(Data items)

--------------------------------------------------

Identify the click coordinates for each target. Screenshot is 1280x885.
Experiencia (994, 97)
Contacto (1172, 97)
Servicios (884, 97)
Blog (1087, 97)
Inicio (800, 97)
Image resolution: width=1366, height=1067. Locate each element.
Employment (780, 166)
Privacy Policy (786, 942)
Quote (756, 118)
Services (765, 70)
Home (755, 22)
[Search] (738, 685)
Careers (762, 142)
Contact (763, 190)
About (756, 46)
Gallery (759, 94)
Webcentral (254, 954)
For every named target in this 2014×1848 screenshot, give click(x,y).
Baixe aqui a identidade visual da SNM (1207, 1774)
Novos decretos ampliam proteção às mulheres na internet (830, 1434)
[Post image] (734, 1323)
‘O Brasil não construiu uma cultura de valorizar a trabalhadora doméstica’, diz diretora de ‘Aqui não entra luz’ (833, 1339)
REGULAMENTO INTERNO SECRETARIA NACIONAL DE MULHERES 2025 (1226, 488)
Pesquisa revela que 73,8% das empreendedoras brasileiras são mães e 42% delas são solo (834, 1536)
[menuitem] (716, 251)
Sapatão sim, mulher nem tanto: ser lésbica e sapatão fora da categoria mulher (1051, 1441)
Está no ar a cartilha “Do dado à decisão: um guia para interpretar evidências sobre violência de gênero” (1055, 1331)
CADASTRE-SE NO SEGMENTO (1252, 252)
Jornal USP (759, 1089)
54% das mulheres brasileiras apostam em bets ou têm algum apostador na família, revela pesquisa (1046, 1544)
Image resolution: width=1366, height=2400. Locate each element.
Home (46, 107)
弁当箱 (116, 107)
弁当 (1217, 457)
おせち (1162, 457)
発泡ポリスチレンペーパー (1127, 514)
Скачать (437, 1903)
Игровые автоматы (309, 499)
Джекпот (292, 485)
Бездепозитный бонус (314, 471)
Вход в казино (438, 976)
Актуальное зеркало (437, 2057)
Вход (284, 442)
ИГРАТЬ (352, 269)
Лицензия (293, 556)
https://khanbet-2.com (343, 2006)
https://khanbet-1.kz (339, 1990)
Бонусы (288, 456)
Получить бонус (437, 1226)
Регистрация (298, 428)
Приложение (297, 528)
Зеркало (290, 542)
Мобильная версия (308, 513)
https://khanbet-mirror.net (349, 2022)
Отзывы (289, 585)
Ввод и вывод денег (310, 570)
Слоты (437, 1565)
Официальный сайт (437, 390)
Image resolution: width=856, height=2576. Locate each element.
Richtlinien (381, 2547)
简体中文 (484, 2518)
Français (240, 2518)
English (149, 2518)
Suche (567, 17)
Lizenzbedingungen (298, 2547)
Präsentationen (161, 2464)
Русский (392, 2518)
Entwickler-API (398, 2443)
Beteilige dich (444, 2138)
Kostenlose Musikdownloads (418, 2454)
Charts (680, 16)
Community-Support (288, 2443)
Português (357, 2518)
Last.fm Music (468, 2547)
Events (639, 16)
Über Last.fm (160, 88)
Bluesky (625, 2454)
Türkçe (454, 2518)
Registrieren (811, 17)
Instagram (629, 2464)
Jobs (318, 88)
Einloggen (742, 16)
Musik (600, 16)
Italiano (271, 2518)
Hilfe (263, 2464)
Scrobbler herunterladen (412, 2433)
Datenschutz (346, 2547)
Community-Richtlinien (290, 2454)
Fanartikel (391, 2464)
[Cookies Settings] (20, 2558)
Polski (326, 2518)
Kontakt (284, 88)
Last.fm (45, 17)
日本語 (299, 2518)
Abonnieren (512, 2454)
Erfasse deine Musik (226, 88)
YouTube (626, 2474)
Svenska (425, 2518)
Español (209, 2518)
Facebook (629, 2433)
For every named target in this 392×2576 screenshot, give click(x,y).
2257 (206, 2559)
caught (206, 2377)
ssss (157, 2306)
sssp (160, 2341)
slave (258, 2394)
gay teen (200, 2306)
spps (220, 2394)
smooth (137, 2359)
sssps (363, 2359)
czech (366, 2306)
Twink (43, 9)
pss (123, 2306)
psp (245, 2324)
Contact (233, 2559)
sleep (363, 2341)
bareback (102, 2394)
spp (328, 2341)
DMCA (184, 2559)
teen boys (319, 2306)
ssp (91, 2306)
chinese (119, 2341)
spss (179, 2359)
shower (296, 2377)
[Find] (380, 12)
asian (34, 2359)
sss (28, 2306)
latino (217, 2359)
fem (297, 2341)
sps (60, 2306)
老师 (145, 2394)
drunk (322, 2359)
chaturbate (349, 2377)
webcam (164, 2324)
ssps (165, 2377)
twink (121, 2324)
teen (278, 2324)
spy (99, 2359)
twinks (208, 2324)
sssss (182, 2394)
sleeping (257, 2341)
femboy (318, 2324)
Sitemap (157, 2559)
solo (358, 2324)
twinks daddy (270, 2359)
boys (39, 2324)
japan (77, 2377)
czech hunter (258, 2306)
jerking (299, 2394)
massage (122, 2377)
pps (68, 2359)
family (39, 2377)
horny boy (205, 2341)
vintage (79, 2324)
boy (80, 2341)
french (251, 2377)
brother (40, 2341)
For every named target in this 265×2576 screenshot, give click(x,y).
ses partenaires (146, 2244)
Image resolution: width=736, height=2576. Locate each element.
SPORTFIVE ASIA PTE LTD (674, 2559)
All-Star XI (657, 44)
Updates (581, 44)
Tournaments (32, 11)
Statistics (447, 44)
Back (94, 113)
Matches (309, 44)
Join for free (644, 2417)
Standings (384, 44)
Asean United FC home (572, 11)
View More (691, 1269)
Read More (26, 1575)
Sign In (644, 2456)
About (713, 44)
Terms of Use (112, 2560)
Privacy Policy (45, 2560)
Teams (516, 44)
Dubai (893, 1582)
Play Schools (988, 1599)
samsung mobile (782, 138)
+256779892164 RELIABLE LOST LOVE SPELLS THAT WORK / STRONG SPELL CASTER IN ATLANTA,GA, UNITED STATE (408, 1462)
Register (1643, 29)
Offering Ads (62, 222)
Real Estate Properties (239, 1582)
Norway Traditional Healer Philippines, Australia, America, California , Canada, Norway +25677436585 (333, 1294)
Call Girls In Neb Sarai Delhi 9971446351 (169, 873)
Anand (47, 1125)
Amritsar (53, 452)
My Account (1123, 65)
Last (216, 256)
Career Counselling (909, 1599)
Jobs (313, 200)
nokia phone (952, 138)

--------------------------------------------------

**Your task:**
Write out only the lines that run from the line containing "Privacy Policy (786, 942)" through the line containing "For every named target in this 2014×1848", both included, exactly as they appear above.

**Result below:**
Privacy Policy (786, 942)
Quote (756, 118)
Services (765, 70)
Home (755, 22)
[Search] (738, 685)
Careers (762, 142)
Contact (763, 190)
About (756, 46)
Gallery (759, 94)
Webcentral (254, 954)
For every named target in this 2014×1848 screenshot, give click(x,y).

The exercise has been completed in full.